Per il reato di sottrazione fraudolenta, così come per ogni delitto tributario, è prevista la confisca del profitto anche per equivalente, eventualmente preceduta dal sequestro preventivo. Nei reati tributari il profitto del delitto, generalmente coincide con il vantaggio economico ricavato in via immediata e diretta dal fatto compiuto. Si identifica, normalmente, nell’ammontare delle ritenute o delle imposte dovute e non versate, concretizzandosi in tali valori un illecito risparmio del contribuente.

Nella sottrazione fraudolenta al pagamento delle imposte, invece, la condotta illecita è finalizzata ad evitare complessivamente il pagamento delle imposte.

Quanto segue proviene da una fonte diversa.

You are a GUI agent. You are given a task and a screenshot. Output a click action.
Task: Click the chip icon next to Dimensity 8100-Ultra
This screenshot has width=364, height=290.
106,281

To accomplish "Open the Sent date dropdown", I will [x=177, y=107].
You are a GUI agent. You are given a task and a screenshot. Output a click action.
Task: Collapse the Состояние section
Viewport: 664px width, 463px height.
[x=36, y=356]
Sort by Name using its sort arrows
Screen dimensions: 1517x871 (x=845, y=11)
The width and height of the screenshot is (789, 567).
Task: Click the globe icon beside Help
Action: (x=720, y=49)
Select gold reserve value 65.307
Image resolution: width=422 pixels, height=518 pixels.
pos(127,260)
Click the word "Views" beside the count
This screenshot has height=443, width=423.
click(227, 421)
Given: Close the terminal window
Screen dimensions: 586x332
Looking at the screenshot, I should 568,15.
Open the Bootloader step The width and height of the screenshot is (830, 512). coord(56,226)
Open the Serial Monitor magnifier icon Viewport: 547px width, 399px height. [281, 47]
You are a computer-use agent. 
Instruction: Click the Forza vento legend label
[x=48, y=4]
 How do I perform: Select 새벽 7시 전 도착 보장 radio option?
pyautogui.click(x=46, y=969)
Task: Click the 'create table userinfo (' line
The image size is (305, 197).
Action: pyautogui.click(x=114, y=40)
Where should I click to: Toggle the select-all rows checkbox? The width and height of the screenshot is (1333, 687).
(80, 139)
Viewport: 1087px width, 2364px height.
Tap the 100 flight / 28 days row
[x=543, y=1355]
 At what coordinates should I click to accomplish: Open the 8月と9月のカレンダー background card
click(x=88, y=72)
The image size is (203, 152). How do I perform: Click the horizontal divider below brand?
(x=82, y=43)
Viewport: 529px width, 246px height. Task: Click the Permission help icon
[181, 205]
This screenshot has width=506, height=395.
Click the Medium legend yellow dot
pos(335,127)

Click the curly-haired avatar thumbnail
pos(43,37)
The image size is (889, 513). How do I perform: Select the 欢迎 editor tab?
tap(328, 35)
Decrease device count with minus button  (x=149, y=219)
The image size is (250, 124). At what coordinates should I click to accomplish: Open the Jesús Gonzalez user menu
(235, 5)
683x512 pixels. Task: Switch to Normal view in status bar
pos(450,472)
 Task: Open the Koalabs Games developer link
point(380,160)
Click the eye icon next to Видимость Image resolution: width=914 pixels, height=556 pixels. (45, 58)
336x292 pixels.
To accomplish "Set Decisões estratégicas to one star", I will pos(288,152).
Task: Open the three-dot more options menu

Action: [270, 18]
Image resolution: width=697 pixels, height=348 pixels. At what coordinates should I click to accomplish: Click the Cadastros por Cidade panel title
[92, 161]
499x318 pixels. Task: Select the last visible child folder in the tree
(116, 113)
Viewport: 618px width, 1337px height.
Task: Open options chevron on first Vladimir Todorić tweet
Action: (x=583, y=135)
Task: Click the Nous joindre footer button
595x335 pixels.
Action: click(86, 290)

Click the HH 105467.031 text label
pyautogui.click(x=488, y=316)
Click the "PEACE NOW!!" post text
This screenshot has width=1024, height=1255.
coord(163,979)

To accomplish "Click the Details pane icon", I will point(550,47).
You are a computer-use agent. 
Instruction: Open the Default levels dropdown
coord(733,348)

Tuttavia, il reato è integrato anche in assenza di un’attività di riscossione avviata, con la conseguenza che non è necessaria la preesistenza di un debito di imposta già conclamato.

In tale contesto, il profitto del reato non è ravvisabile nell’imposta evasa (dato che potrebbe mancare la pretesa effettiva), ma nel valore dei beni, fraudolentemente sottratti, idonei a fungere da garanzia per l’Erario.

A rimarcare ulteriormente l’irrilevanza della preesistenza del debito tributario, soccorre un orientamento ormai costante della giurisprudenza di legittimità, secondo il quale il profitto va comunque commisurato al valore dei beni simulatamente trasferiti anche se questo risulti inferiore all’imposta evasa successivamente emersa (Cassazione 35303/2016).

Va sottolineato però che tale orientamento della Suprema corte normalmente concerne ipotesi in cui il contribuente ha commesso anche altri reati tributari (dichiarazione fraudolenta, infedele, omessa, eccetera) e il profitto illecito tratto da questi delitti è superiore a quello della sottrazione.

La Suprema corte in genere ha ritenuto che l’eventuale sequestro di beni operato per la sottrazione fraudolenta non dovesse essere commisurato al più ampio profitto derivante dall’altro reato tributario, ma dal valore della garanzia sottratta all’Erario (di norma inferiore all’evasione).

La circostanza è molto importante perché appare evidente che ove l’imposta evasa sia inferiore al valore del bene sottratto, il profitto ai fini della confisca dovrebbe limitarsi a tale imposta, diversamente infatti il contribuente subirebbe un pena superiore alla gravità del delitto commesso e al danno erariale ipotizzabile.

Si pensi ad esempio a un soggetto accusato del delitto di omessa dichiarazione, con imposta contestata pari a 70mila euro, e contemporaneamente anche di sottrazione fraudolenta, con il patrimonio simulatamente trasferito pari a un milione di euro: la confisca di un milione in luogo dell’imposta realmente evasa (70mila euro) non avrebbe alcun senso.

Peraltro, una conferma di tale interpretazione è desumibile anche dal fatto che la fattispecie prevede due soglie: una (50mila euro) ai fini della punibilità, l’altra (200mila euro) ai fini dell’aggravante speciale, che comunque subordinano la sussistenza del reato a una somma da evadere.